LINEAR_LAB


http://people.sc.fsu.edu/~jburkardt/public_html/r_src/linear_lab/linear_lab.html

linear lab, an R lab project which searches for linear relationships between pairs of data.

Licensing:

The computer code and data files on this web page are distributed under the MIT license

1: The Taxicab Fare Data:

Copy the data file tally_cab.csv, which is a "CSV" (comma separated variable) file, with a header, containing a table of several taxicab rides, including the miles traveled and the fare charged. In part 1 of this lab, you will read this data into R, plot it, and then try to establish a relationship between the miles traveled and the fare paid.

1.1) Use the read.csv() command to read the taxicab data from the file 'tally_cab.csv', storing it in a variable.
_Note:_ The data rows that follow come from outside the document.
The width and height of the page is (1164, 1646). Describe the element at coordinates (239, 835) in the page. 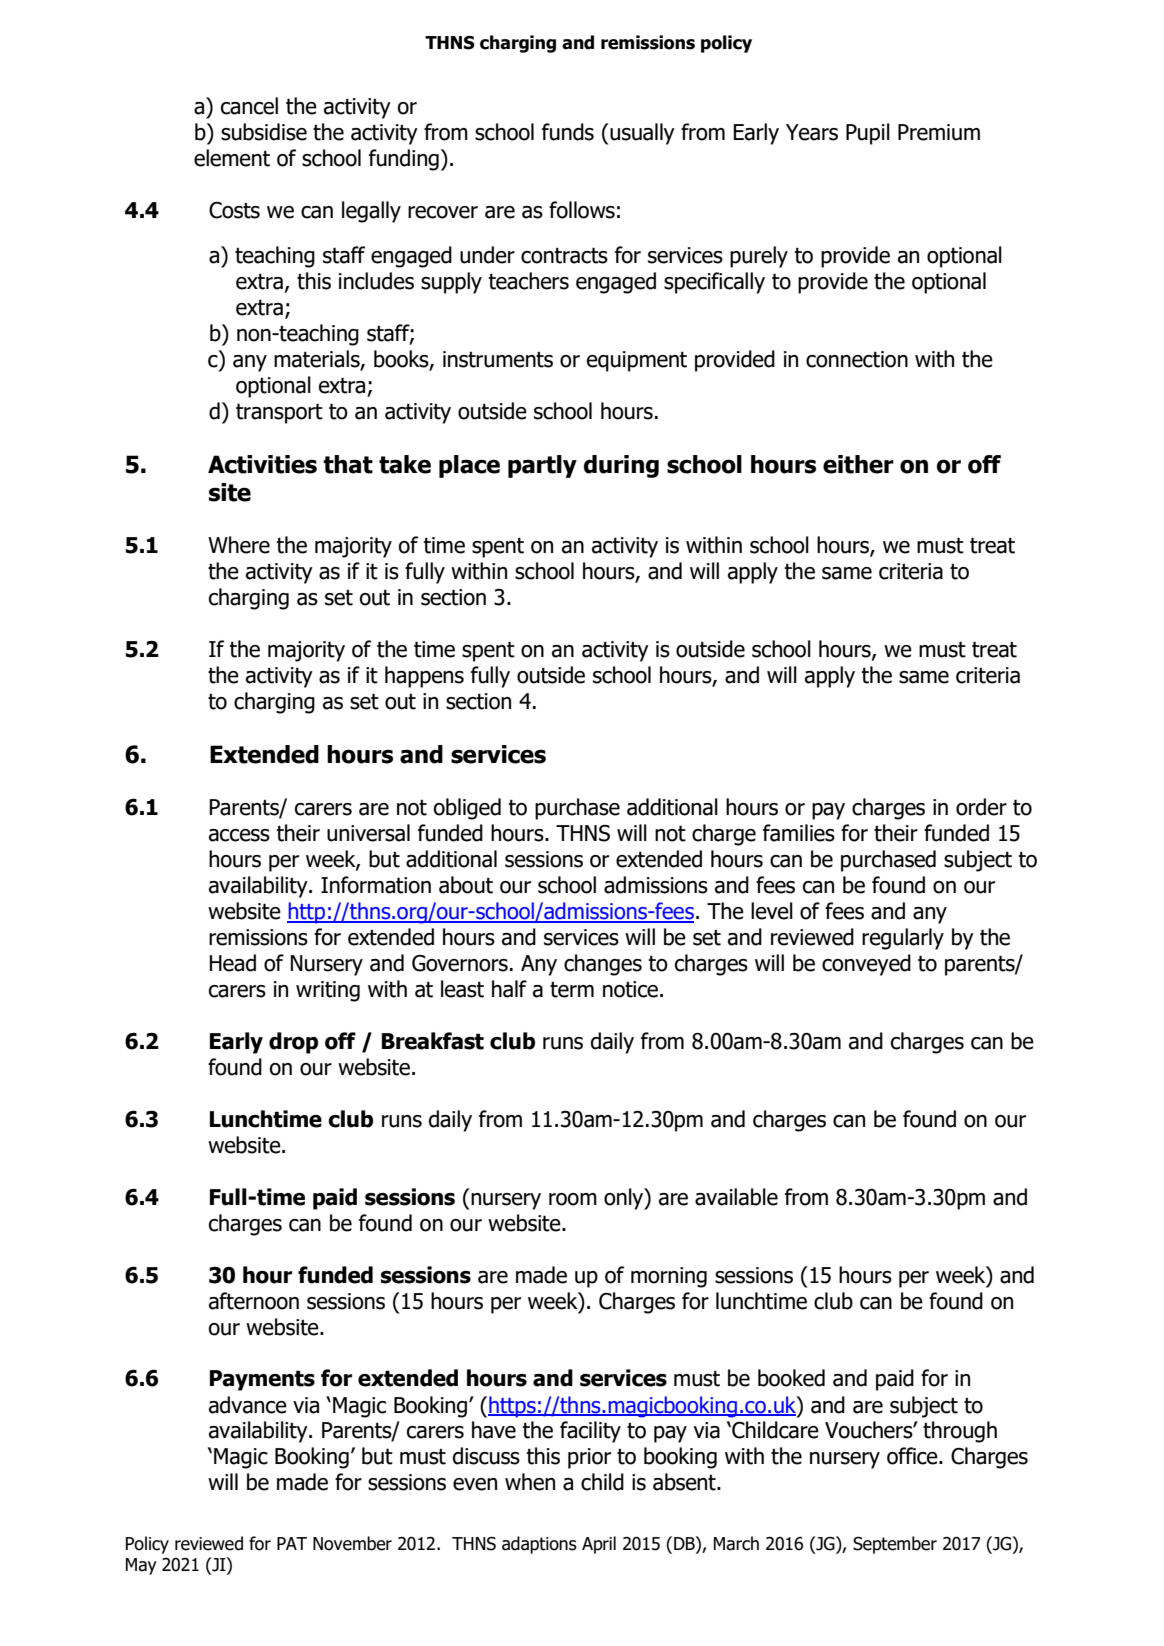

I see `access` at that location.
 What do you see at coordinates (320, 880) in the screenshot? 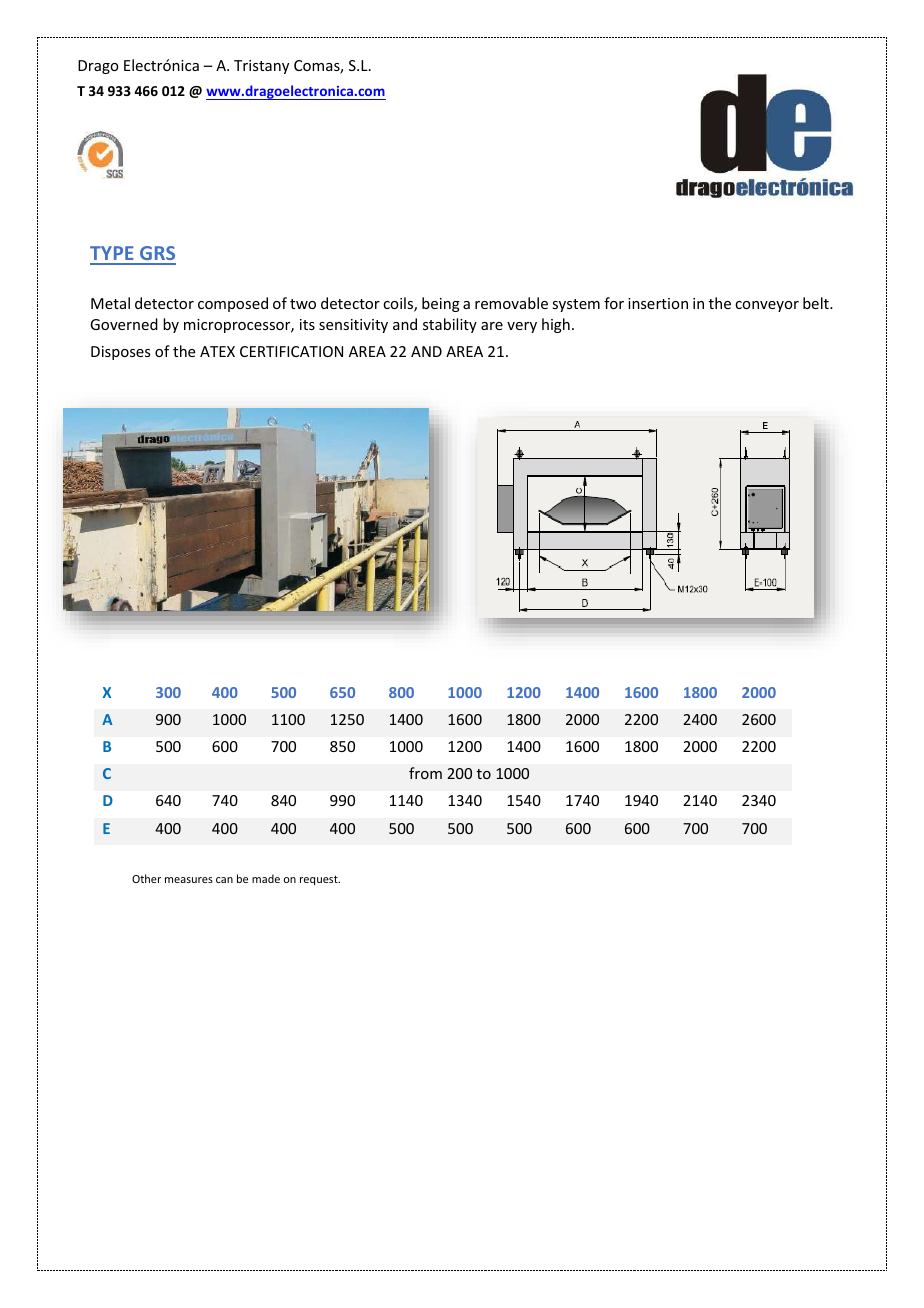
I see `request` at bounding box center [320, 880].
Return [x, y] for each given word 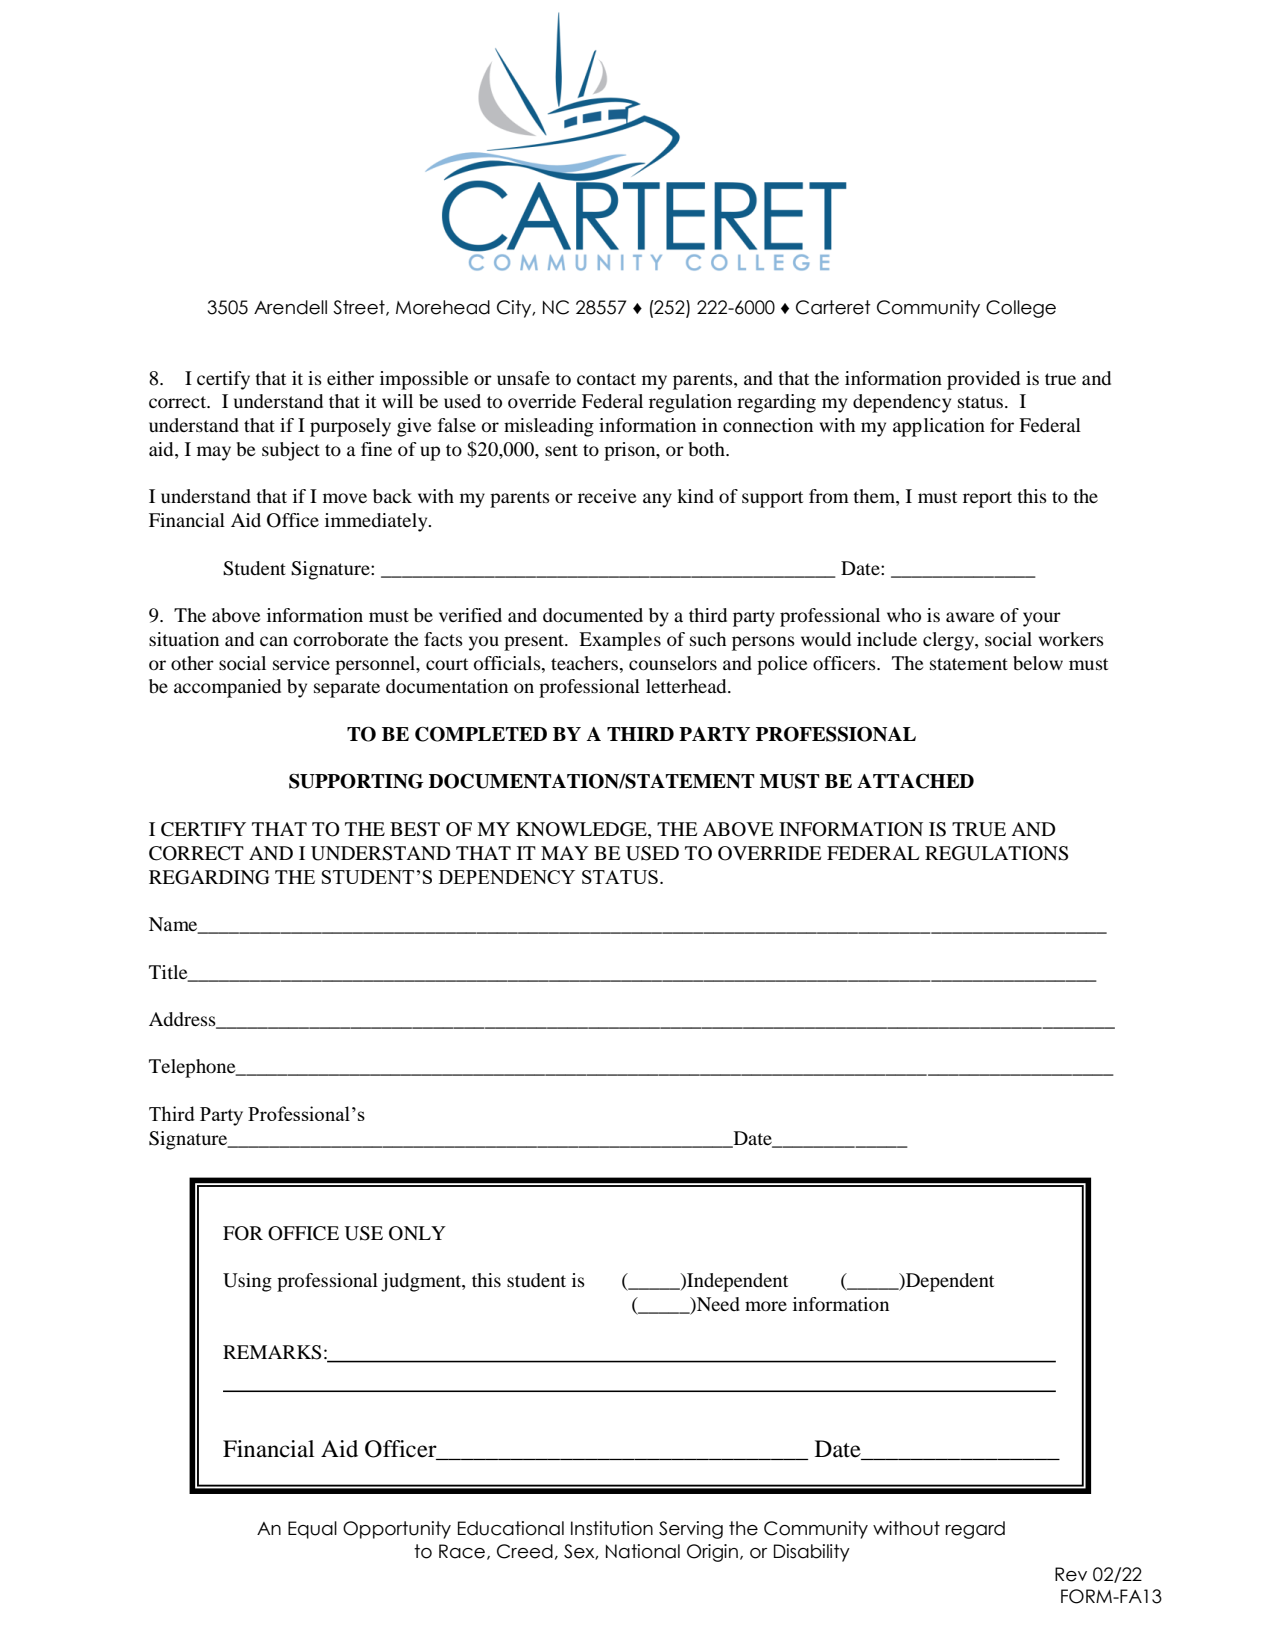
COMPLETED [481, 734]
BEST [415, 829]
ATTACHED [915, 781]
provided [983, 380]
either [350, 378]
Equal [312, 1530]
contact [606, 379]
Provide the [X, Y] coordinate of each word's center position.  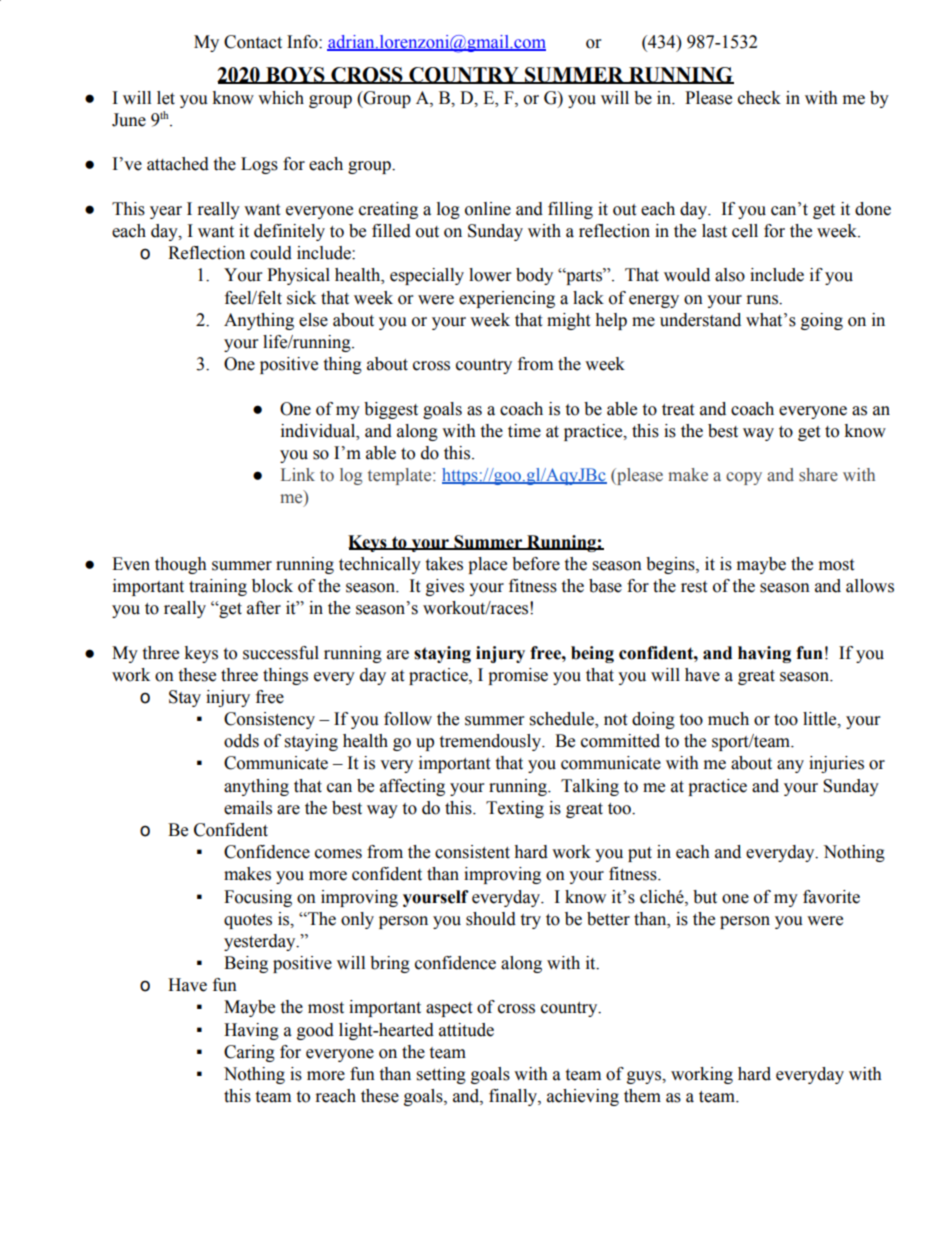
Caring [249, 1053]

We suggest using the name taxi for this variable.

1.2) Use the print() statement to print a listing of taxi, which will include a header line with labels distance and fare, followed by 8 numbered lines of data. Each column of the data can be identified by its header. For instance, the first column has the name taxi$distance. Use the print() command again, but this time only print taxi$distance.

1.3) Use the plot() command to display the taxi data. This should produce a graphical image in which each data value appears as a small circle.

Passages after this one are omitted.